For controls (non-cases), the following process was followed: (1) subjects aged 18 or older with a diagnosis of cancer disease (ie, patients having a diagnosis of cancer in primary position (ICD-9 140–239)) were identified; (2) from this cohort, subjects with lung cancer (ICD-9-CM codes 162.x in primary position) were excluded; (3) prevalent cases, that is, those with the same diagnosis (ICD-9 140–239 codes in any position) in the 5 years (2007–2011) before the period of interest, were excluded.

This cohort represented our target population from which a sample of non-cases (controls) were obtained using a simple random method.

Chart abstraction and case ascertainment

Medical charts of the randomly selected samples of cases and non-cases were obtained from hospitals for case ascertainment. From each medical chart, the following data were collected: clinical chart number, hospital and ward of admission, date of birth, sex, dates of hospital admission and discharge, signs and symptoms, any diagnostic procedures that contributed to the diagnosis of the cancer, any pharmacological or surgical interventions that were provided for the treatment of the cancer.

Within each unit, two medical doctors (MDs) acting as reviewers received training on data abstraction evaluating the same (n=20) medical charts independently. The inter-rater agreement among the pairs of reviewers within each unit was near perfect (κ >0.9).
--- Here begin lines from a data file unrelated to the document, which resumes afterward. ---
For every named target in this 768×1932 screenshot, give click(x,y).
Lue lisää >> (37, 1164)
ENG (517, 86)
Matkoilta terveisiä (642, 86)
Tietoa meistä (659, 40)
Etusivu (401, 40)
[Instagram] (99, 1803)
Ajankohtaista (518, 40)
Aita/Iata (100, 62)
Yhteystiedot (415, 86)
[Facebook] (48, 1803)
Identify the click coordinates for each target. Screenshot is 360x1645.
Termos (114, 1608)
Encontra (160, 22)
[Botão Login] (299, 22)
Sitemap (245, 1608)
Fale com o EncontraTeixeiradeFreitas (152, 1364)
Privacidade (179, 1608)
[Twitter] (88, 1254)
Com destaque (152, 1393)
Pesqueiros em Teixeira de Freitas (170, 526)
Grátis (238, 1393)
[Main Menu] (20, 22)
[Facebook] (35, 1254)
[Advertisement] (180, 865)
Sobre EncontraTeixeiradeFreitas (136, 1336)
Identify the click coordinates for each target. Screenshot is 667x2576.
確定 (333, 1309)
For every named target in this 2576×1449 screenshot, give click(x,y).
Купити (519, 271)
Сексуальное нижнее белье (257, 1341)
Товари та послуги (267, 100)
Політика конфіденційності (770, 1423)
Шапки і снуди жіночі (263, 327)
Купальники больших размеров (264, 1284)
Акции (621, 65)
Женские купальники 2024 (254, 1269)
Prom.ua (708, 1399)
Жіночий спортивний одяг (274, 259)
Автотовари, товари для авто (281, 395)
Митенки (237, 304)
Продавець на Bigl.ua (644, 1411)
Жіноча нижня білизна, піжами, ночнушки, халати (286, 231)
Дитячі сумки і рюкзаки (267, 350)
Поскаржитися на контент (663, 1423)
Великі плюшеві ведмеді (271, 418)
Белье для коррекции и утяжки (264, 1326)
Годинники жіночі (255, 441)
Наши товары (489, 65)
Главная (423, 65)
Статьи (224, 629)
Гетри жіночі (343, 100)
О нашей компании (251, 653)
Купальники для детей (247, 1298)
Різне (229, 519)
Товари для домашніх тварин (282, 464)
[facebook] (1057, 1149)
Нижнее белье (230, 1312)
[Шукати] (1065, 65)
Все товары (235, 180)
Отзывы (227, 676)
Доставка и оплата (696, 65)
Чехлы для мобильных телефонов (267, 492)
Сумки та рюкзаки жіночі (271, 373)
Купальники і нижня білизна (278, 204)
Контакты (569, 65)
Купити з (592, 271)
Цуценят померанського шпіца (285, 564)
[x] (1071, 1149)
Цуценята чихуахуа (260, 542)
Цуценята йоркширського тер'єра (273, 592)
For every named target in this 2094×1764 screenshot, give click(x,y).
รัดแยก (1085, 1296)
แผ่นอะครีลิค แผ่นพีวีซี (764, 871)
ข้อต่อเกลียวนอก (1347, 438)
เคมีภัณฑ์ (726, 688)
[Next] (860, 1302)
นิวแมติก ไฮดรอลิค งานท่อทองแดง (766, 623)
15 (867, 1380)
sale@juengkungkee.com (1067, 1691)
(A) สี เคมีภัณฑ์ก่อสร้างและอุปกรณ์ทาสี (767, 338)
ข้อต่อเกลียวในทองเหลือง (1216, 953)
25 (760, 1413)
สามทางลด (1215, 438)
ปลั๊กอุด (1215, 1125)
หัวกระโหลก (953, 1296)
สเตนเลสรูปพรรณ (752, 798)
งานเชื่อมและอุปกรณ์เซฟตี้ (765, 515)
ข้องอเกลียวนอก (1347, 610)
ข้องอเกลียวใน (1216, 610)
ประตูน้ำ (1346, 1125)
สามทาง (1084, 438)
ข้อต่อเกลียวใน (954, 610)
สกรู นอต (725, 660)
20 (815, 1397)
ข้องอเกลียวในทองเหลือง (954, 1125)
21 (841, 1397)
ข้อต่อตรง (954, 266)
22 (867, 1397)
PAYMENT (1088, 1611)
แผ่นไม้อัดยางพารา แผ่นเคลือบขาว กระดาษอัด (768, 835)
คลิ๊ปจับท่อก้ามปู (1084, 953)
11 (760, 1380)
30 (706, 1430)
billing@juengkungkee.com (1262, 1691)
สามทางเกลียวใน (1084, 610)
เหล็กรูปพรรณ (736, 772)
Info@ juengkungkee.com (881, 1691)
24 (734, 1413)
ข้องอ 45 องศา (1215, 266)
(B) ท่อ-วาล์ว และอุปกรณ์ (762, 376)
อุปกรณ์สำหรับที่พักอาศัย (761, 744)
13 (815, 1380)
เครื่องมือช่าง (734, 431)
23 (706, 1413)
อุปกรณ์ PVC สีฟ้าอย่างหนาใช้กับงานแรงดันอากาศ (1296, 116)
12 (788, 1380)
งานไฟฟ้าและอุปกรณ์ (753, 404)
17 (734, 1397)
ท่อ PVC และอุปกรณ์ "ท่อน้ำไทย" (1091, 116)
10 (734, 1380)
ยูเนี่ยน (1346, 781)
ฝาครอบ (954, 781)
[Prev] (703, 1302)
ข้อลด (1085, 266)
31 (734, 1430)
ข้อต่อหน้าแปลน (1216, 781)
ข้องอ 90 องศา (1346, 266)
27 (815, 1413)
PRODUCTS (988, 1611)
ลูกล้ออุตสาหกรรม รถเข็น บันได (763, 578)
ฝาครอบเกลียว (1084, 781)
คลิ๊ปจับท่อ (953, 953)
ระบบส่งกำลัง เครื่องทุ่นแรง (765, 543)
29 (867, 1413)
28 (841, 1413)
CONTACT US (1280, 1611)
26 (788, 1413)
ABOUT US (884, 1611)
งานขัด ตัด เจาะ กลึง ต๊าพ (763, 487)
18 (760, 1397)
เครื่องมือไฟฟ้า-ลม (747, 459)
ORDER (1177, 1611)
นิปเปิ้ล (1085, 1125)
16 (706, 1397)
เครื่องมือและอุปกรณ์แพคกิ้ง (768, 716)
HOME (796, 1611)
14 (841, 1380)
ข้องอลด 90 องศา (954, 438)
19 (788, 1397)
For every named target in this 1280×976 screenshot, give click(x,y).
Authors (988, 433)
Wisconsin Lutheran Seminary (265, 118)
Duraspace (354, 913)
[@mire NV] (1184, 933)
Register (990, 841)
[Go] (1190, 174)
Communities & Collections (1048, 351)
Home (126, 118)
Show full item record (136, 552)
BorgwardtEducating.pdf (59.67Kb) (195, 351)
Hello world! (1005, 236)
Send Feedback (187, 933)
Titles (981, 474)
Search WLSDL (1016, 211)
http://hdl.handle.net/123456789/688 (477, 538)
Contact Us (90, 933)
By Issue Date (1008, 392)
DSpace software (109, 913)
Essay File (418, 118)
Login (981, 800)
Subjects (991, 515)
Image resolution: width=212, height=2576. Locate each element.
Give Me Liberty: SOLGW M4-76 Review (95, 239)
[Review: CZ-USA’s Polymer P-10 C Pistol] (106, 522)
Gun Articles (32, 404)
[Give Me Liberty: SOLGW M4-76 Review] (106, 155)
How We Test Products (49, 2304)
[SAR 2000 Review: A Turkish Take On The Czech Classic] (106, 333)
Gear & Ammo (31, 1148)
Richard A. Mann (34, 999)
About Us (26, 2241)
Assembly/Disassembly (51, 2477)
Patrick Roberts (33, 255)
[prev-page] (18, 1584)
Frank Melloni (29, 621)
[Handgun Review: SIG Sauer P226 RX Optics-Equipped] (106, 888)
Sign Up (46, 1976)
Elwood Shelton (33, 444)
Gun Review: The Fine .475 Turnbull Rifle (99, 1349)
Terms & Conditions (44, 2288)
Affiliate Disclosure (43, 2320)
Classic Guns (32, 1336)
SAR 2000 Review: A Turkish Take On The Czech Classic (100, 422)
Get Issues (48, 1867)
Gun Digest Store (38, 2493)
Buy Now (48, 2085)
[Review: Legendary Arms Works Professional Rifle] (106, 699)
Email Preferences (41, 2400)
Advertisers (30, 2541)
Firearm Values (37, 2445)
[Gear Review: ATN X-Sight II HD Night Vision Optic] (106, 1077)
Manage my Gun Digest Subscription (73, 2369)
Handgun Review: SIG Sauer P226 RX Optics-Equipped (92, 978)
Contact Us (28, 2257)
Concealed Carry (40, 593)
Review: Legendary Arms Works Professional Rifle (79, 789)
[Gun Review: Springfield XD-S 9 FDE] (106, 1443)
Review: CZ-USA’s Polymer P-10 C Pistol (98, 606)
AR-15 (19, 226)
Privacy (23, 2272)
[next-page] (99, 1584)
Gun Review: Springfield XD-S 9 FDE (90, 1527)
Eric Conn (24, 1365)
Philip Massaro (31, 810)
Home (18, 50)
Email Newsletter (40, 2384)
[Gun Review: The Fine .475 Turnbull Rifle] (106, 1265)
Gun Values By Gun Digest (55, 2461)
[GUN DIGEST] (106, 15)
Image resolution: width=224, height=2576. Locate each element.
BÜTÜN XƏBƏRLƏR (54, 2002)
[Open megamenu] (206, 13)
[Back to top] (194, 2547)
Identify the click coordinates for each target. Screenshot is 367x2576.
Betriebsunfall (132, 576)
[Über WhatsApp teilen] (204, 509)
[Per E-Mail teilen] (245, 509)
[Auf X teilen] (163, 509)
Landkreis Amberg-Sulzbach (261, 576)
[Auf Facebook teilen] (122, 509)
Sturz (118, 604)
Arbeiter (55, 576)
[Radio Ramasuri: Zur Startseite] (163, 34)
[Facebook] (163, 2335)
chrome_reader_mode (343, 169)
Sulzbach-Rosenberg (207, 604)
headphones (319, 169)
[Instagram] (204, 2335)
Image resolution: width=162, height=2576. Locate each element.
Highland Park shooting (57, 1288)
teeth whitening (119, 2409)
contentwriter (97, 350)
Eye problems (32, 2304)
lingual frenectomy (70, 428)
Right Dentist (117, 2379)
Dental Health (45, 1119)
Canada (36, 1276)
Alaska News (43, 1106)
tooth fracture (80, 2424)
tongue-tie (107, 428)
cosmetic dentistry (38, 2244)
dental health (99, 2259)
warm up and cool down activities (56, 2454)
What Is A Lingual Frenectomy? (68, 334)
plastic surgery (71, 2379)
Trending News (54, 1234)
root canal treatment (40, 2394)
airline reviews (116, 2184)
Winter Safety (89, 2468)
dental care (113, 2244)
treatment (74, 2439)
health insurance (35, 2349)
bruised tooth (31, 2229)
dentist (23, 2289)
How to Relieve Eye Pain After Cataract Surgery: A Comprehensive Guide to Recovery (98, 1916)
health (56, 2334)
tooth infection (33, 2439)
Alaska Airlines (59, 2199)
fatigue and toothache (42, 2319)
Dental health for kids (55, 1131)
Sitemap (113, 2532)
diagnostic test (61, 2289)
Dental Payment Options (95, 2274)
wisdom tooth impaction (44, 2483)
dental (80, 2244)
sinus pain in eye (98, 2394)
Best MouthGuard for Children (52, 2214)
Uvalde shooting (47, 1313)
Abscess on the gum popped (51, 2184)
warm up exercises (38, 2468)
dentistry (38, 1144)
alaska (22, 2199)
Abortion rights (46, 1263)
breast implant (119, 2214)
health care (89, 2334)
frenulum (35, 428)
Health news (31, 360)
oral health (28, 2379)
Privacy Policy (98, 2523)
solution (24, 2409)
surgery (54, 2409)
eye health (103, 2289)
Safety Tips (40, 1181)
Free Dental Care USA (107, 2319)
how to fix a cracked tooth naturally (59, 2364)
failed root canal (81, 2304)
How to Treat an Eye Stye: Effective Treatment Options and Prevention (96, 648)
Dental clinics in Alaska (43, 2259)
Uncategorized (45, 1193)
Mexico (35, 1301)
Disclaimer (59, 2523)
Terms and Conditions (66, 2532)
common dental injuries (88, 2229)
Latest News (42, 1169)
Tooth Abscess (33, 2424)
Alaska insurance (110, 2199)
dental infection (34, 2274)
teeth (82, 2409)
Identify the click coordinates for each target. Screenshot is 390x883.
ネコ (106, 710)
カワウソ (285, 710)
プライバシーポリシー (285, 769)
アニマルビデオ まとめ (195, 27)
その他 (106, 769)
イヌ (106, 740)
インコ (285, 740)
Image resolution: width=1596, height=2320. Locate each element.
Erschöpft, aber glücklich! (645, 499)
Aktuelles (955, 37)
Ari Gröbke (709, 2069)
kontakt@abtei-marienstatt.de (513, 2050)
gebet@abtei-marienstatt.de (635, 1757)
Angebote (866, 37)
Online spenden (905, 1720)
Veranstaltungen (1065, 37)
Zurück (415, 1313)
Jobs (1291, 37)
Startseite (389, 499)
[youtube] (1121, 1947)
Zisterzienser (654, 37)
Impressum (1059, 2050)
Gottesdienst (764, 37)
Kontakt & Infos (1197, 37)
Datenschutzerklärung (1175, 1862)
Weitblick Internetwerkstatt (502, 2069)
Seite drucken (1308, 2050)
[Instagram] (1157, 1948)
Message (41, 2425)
Following the consensus review, data abstraction was completed independently. To ensure consistency among all the reviewers, cases with uncertainty were discussed and resolved through a third party involvement (IA, RC).

We considered the ICD-9-CM codes 162.x valid, when there is evidence of a pulmonary nodule documented with (1) imaging (eg, CT scan) or endoscopy and (2) a cytological or histological diagnosis from a primary or metastatic site positive for either small cell lung cancer or non-small cell lung cancer. Cases and non-cases were validated by pairs of MDs, one of whom was an oncologist.

Statistical analysis

We calculated that a sample of 130 charts of cases was necessary to obtain an expected sensitivity of 80% with a precision of 10% and a power of 80%. For specificity, we calculated that a sample of 94 charts of non-cases was necessary to obtain an expected specificity of 90% with a precision of 10% and a power of 80%,³ according to binomial exact calculation.³⁴ The 2×2 tables were developed to calculate sensitivity and specificity with their corresponding 95% CI. Accuracy data were calculated separately for each administrative database.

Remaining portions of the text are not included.